The evaluation of the RAMBO covert channel demonstrates its effectiveness in exfiltrating data through electromagnetic emissions from DDR RAM. Despite varying distances and bit rates, the channel maintained a high signal-to-noise ratio and low bit error rates. 

Low SNR levels limited high-speed transmissions. Faraday shielding and virtualization were shown to be effective countermeasures, but they are not widely deployable. 

The DDR RAM clock frequency influences the covert channel’s frequency range and can be affected by spread spectrum clocking. Overall, the RAMBO covert channel presents a significant security risk, requiring careful consideration of countermeasures.

The transmission with 10000 bps.

Several countermeasures can be employed to mitigate the RAMBO attack. Physical separation using zone restrictions and Faraday enclosures can prevent information leakage. 

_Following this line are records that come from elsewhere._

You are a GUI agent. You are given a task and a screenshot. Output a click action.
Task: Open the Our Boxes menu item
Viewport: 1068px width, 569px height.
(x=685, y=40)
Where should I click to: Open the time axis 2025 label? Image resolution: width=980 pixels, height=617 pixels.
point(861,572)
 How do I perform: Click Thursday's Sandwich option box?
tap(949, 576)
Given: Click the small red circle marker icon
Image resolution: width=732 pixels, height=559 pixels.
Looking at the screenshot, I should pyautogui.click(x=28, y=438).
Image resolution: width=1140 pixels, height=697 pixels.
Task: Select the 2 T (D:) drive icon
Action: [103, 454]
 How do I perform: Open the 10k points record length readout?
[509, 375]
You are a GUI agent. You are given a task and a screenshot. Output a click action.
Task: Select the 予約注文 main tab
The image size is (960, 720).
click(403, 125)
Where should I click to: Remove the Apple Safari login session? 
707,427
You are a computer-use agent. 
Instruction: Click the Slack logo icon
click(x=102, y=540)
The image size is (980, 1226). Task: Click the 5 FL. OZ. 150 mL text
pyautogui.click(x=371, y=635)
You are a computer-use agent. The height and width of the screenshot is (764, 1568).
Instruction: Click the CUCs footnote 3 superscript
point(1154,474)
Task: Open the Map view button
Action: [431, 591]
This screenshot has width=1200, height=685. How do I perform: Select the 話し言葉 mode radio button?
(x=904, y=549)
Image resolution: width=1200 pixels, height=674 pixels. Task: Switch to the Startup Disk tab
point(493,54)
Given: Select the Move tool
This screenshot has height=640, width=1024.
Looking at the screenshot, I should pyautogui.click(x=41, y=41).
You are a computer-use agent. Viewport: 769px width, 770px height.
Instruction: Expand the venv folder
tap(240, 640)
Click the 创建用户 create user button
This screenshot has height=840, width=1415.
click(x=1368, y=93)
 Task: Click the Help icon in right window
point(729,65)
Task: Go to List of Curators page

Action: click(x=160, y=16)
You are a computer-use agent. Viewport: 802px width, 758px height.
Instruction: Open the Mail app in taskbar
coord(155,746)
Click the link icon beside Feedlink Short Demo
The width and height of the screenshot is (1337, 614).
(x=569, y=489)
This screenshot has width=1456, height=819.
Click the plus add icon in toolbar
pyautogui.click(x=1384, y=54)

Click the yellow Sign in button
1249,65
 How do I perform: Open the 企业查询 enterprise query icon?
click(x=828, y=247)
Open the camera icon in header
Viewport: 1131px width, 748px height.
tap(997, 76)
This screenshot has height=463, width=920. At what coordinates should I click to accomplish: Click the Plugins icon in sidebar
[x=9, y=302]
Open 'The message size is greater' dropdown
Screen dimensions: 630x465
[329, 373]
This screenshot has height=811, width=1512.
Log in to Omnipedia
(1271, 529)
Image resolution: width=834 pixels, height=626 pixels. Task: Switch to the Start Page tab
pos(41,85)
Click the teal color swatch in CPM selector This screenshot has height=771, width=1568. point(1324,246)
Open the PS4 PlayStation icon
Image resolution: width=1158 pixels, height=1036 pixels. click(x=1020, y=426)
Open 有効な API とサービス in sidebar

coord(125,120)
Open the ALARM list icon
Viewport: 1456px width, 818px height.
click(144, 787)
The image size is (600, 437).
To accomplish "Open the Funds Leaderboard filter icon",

Host-based intrusion detection systems and hypervisor-level monitoring can detect suspicious memory access patterns. External spectrum analyzers and radio jammers can identify and disrupt covert radio transmissions. 

Internal memory jamming can interfere with the covert channel and may also impact legitimate operations. While these countermeasures offer varying levels of protection, a combination of approaches is often necessary to effectively defend against the RAMBO attack.

The paper demonstrated a novel air gap covert channel attack that exploits memory operations in isolated computers to exfiltrate sensitive data. By manipulating memory-related instructions, attackers can encode and modulate information on electromagnetic waves emitted from the memory buses. 

A nearby receiver equipped with a software-defined radio can then intercept, demodulate, and decode the transmitted data, which enables attackers to leak various types of information, including keystrokes, files, images, and biometric data, at a rate of hundreds of bits per second.